Cross-cultural communication (77) 
77) Party at the French Embassy
At the end of 2017, I attended a party at the French Embassy in Hiroo, Tokyo. When I was the director of Kido Clinic, I was asked by the French Embassy to undertake visa health checks for people traveling to France, and I was working as a kind of advisor to the embassy, but this party was not related to that. I had been the consulting physician to Air France since 2010, and this party was related to that. That year, Air France was celebrating the 65th anniversary of its flights to Japan, and the commemorative party was held at the French Embassy. I was one of only two Air France doctors in Tokyo and Osaka, and I received an invitation and attended the event.

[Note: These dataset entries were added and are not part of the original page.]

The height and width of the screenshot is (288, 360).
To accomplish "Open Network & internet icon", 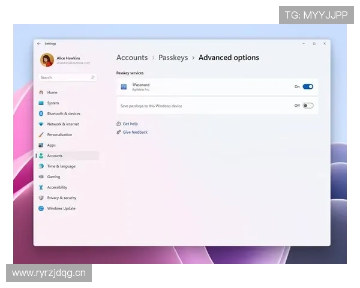I will (x=41, y=124).
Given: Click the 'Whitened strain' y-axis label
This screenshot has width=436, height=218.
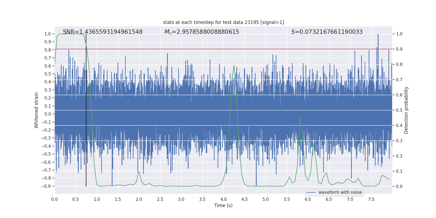Looking at the screenshot, I should [37, 110].
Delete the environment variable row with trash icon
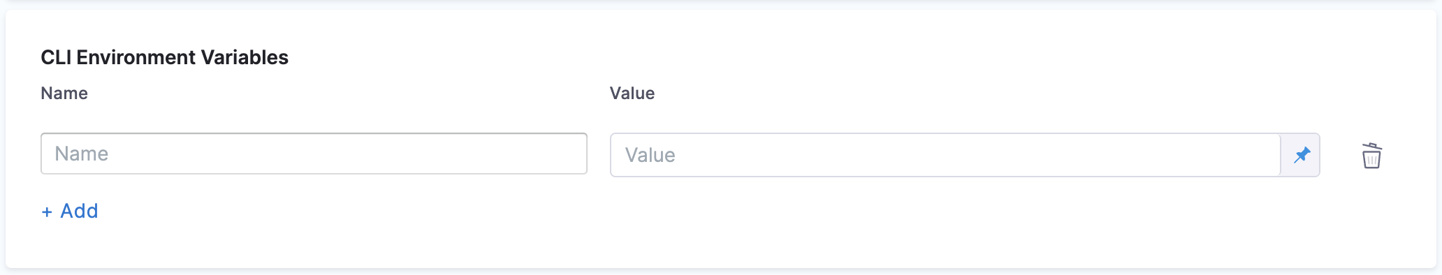 [x=1371, y=155]
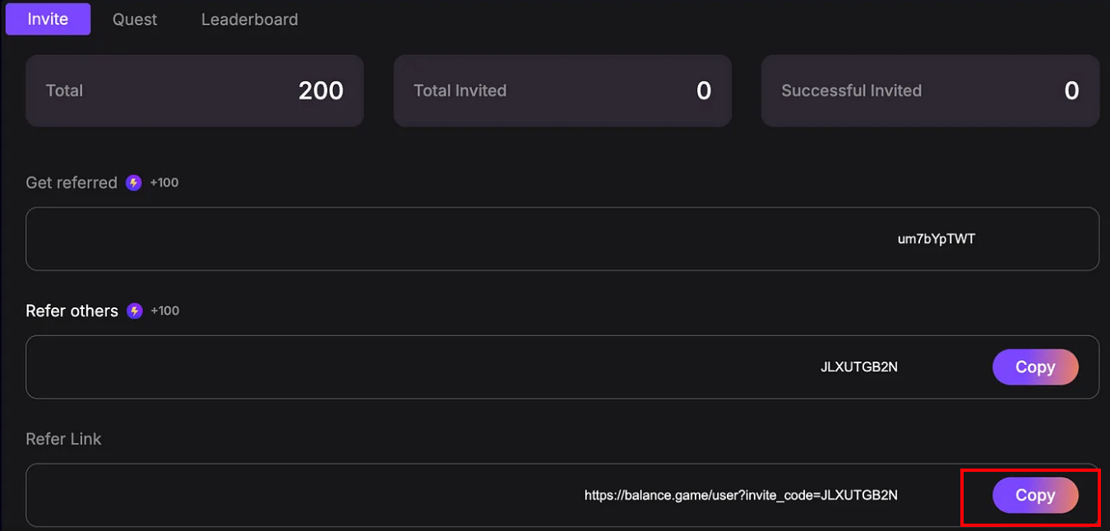The height and width of the screenshot is (531, 1110).
Task: Click the 200 total points value
Action: click(x=321, y=90)
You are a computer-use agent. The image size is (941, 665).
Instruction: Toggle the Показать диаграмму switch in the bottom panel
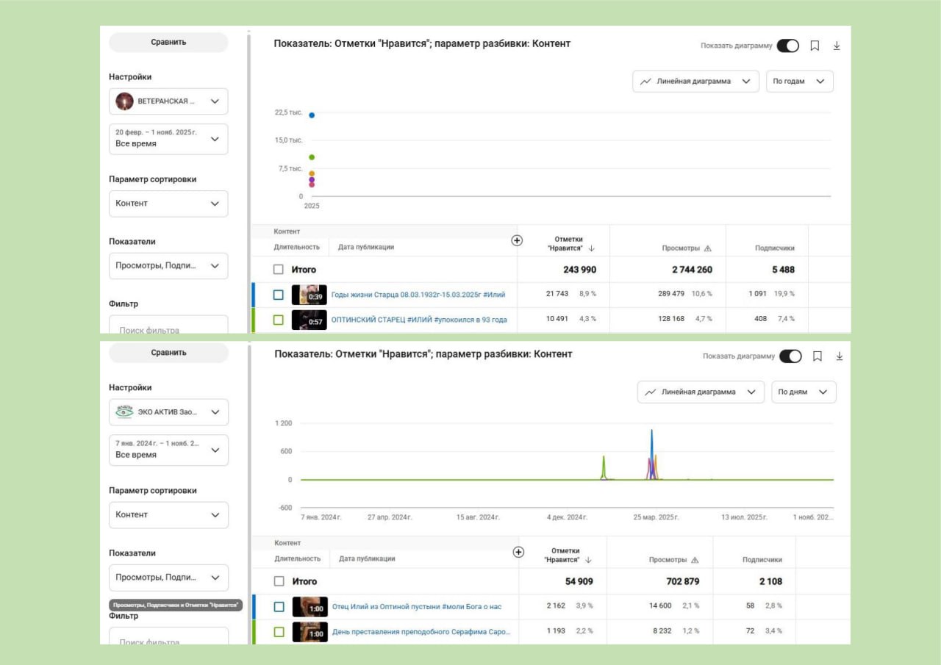click(790, 356)
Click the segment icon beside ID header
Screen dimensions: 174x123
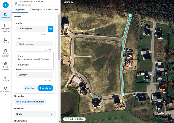pos(16,3)
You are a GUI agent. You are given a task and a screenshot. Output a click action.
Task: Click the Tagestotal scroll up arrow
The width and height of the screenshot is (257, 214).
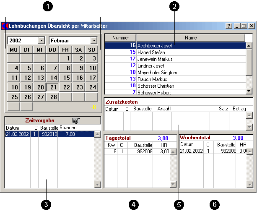pos(172,152)
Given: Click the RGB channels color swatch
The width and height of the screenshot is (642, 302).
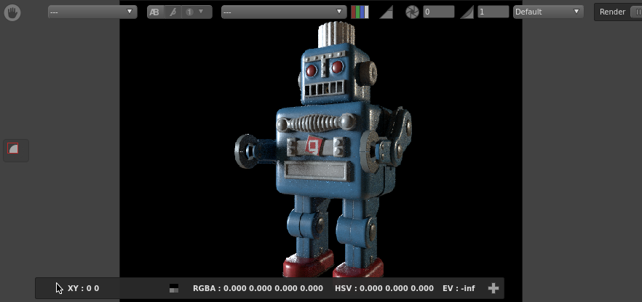Looking at the screenshot, I should [360, 12].
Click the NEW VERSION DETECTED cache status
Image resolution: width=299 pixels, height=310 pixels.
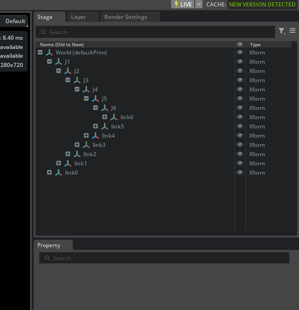[262, 4]
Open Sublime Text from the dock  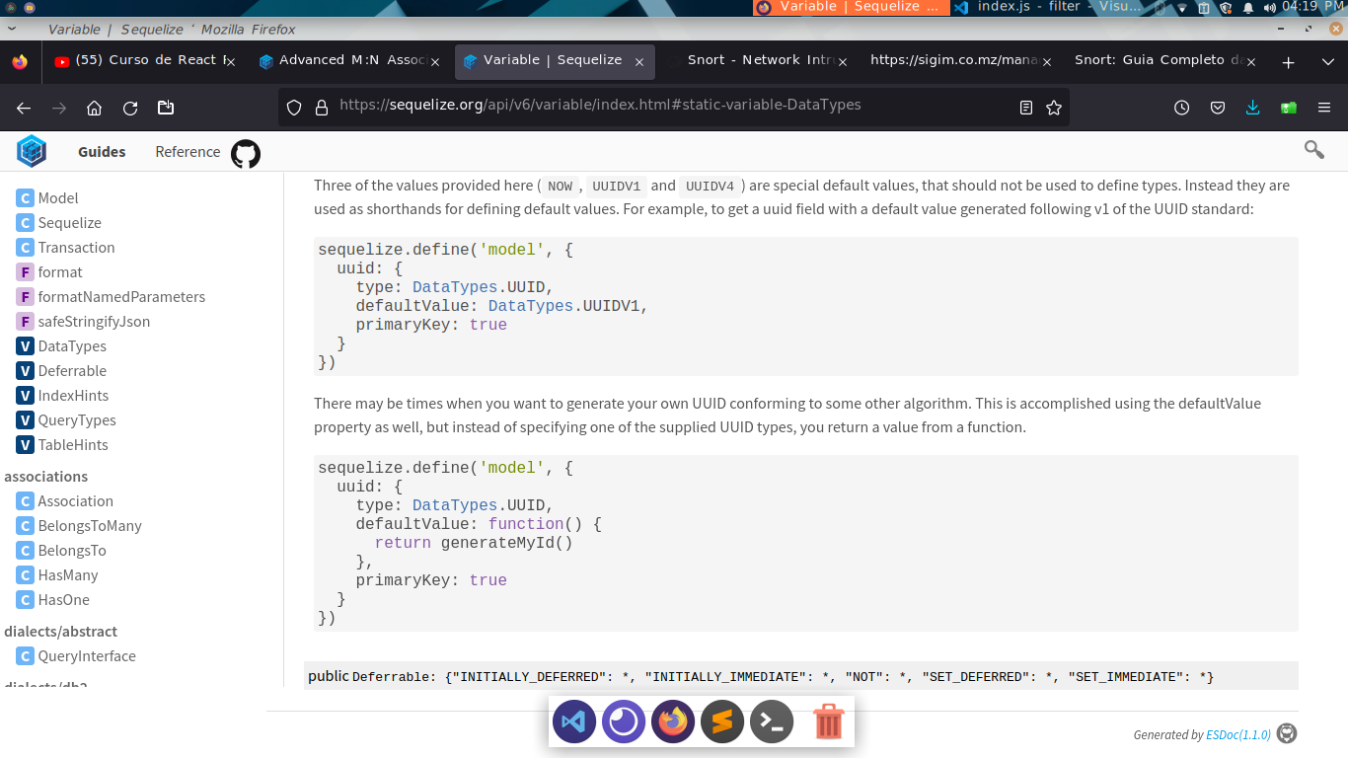tap(721, 721)
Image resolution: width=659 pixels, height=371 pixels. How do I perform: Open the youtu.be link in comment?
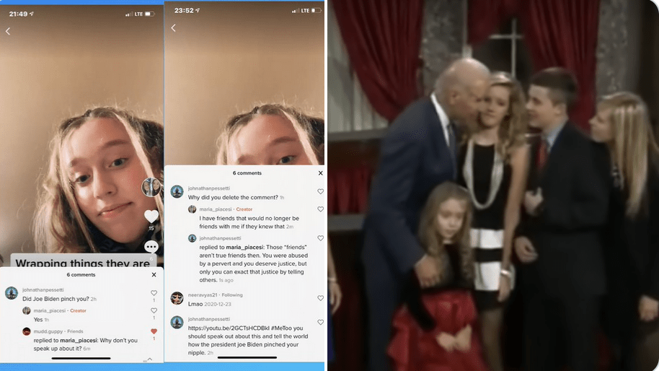pos(229,328)
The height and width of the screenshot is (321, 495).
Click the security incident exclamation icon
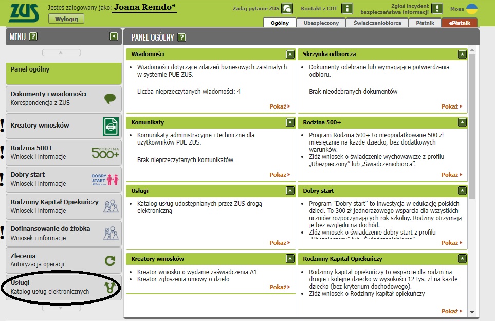point(437,9)
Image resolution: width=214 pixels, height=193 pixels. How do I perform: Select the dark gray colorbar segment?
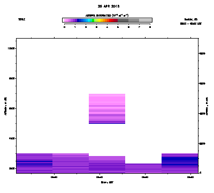tap(123, 20)
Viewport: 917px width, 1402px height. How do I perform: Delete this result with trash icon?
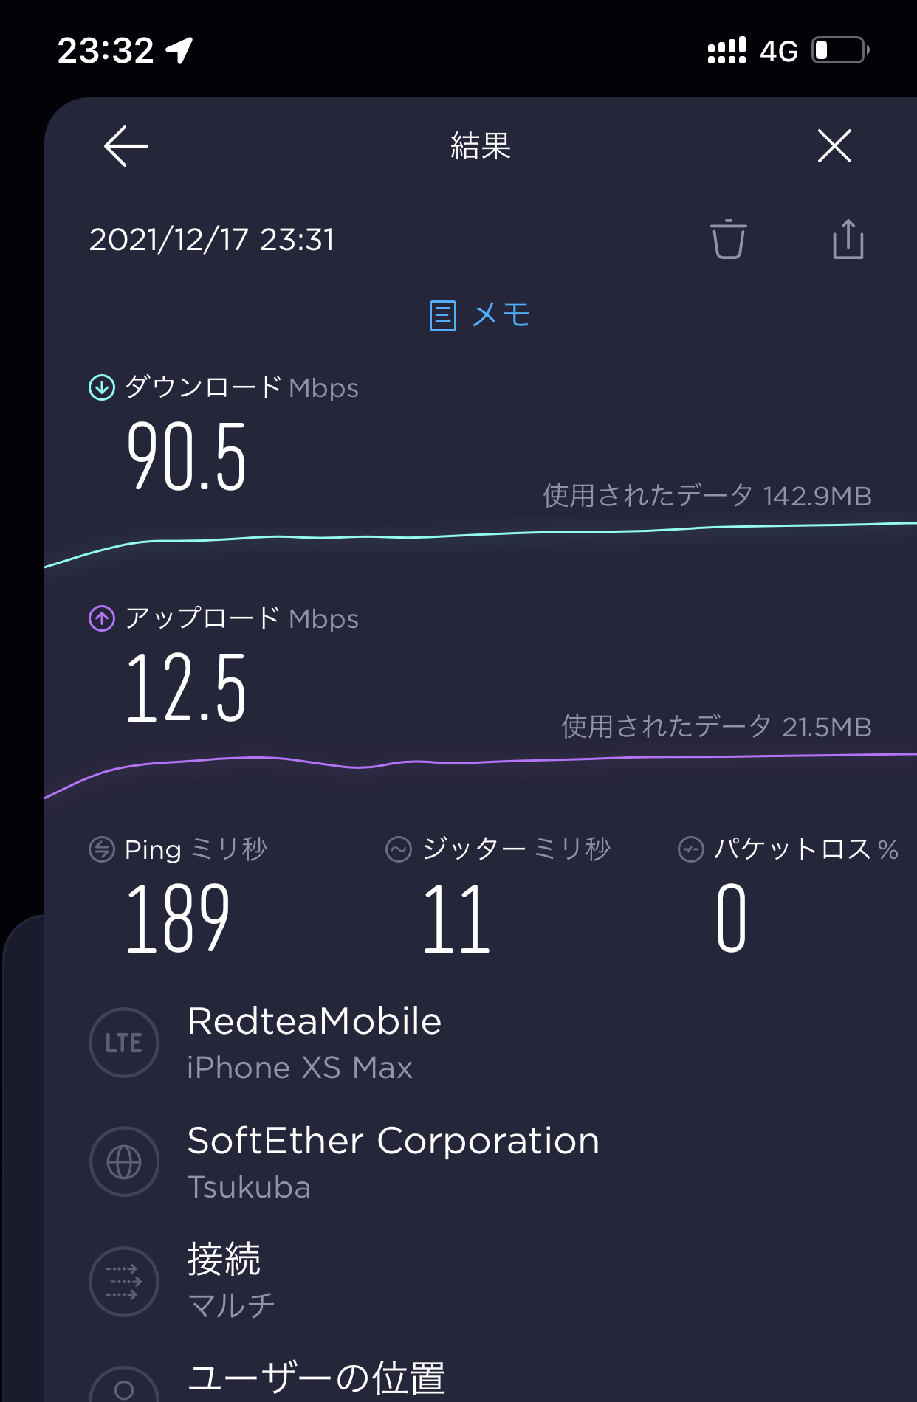[x=729, y=239]
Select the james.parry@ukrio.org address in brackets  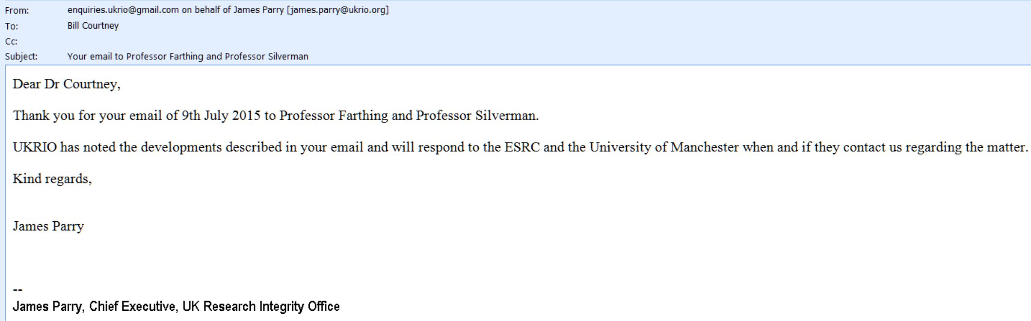338,10
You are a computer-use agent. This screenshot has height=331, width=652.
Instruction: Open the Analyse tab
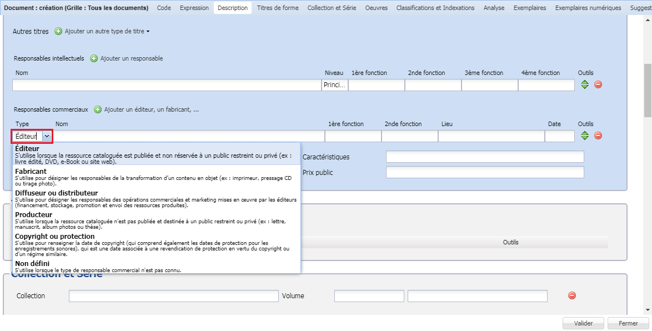(x=494, y=8)
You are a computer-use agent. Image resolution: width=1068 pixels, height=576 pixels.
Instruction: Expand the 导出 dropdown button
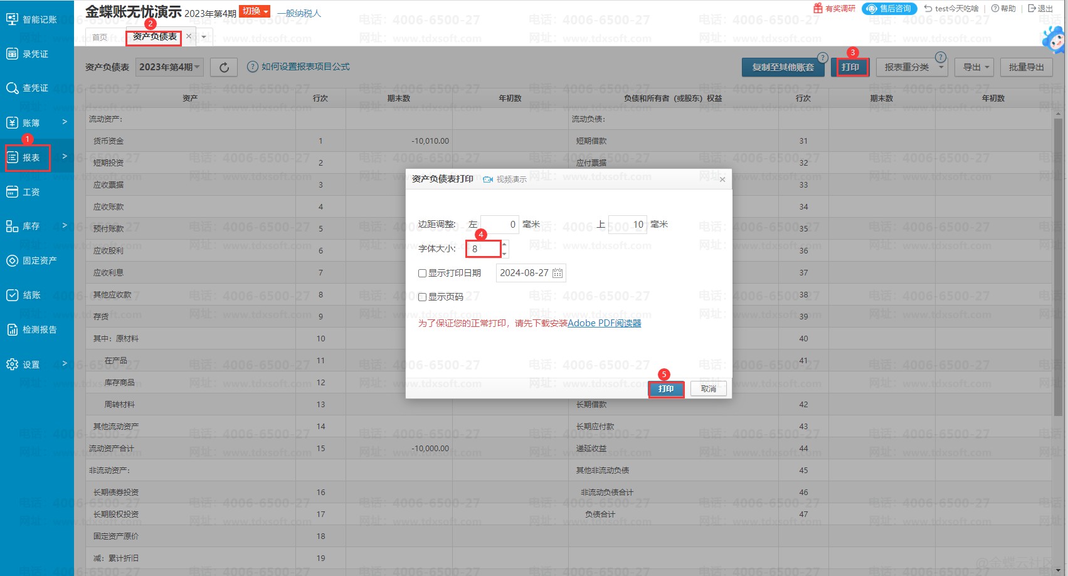pos(974,67)
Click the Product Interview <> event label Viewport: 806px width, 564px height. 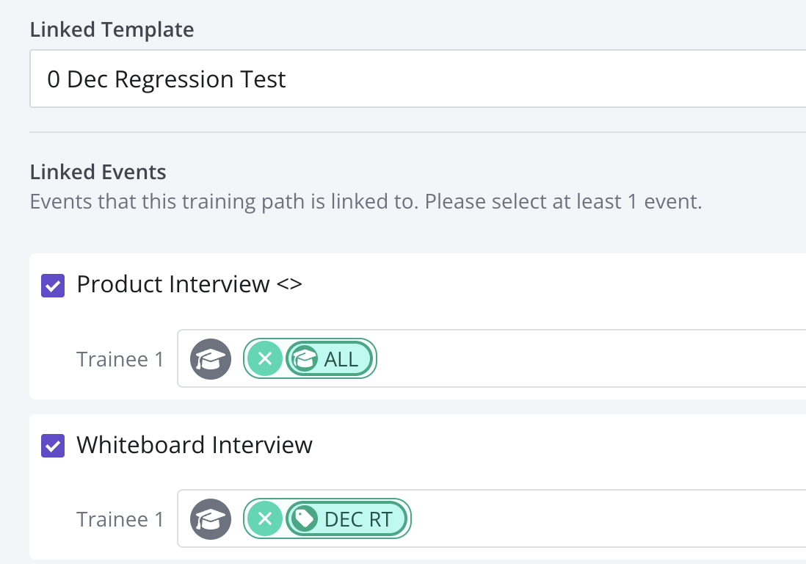coord(189,284)
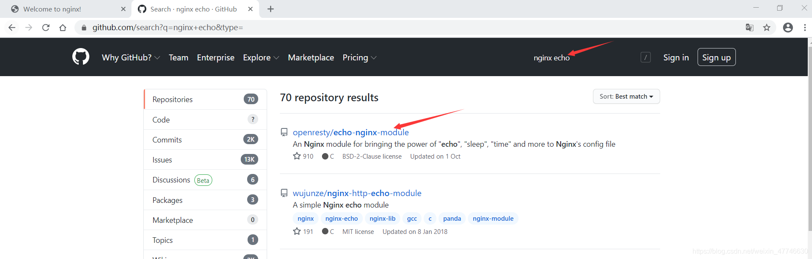Click the GitHub Octocat logo

tap(81, 57)
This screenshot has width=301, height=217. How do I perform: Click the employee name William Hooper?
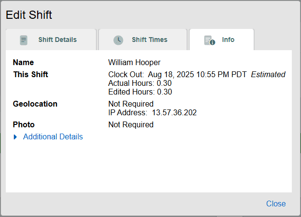click(x=134, y=63)
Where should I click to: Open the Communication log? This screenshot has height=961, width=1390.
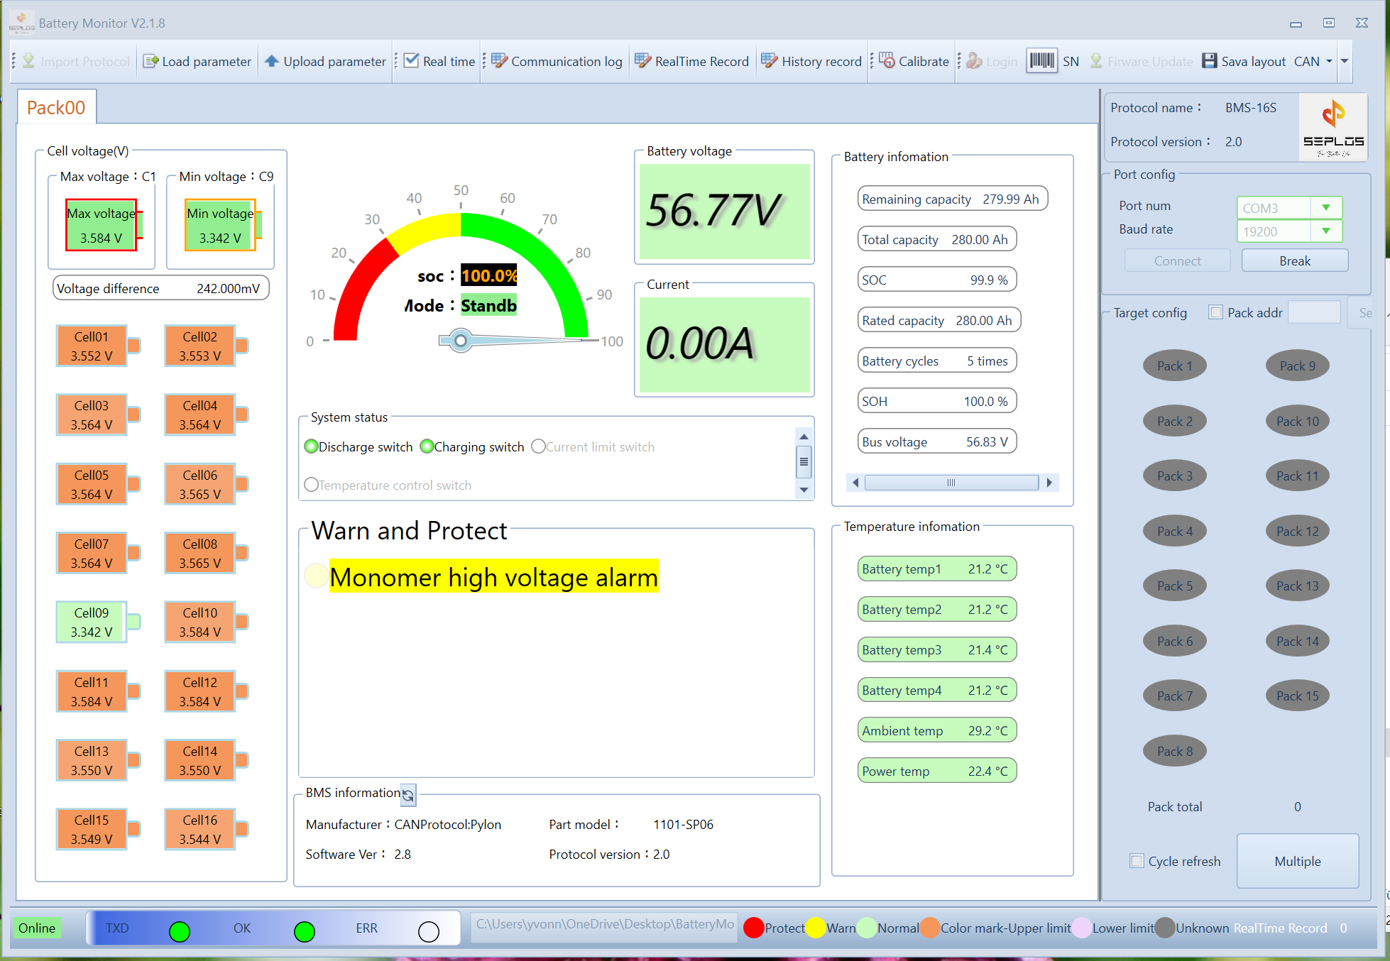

The French Embassy is located in the embassy district of Minato Ward, one of the most prestigious areas of Tokyo, and the grounds are not small. They cover 25,000 m2 (2.5 ha), which is almost double the size of the American Embassy, which covers 13,000 m2 (1.3 ha). In front of the French Embassy's party venue, the Ambassador's official residence, there is a large lawn garden and a forest that surrounds it. I think that the extraordinary vastness of the French Embassy's grounds is derived from France's position in Japan at the end of the Edo period. As you know, at the end of the Edo period, the Western powers, including the United States, led by Perry, who arrived in Japan on a black ship, were all eyeing Japan's interests hungrily. Of these, the only country that was taking a unilateral stand in favor of the Tokugawa Shogunate was France. This French strategy was shattered by the Meiji Restoration, but the site of the current embassy must have been acquired during the period when it was taking a stand in favor of the Tokugawa Shogunate.
Well, about 200 guests gathered in the spacious reception hall of the ambassador's residence in the vast grounds of the embassy, and the Air France 65th anniversary party began. Of course, with so many people, the food was served buffet-style, with many small dishes served in cocktail glasses on several tables. As you would expect from a gourmet country like France, all of the dishes were delicious. But more than that, the wine served at the embassy, especially the champagne, was all top quality, and it was worth coming just for that.
The most exciting event at the party was a fashion show showing the changes in the uniforms of Air France cabin attendants over the past 65 years. Professional Japanese models paraded down the center of the reception hall, while young French men cheered and jeered. The Frenchman next to me, who looked like an embassy worker, asked me seriously, “I'm going to ask one of those girls out later, so could you teach me how to pick up young Japanese women?
So, in this way, an unusual night in Japan in a foreign country passed by.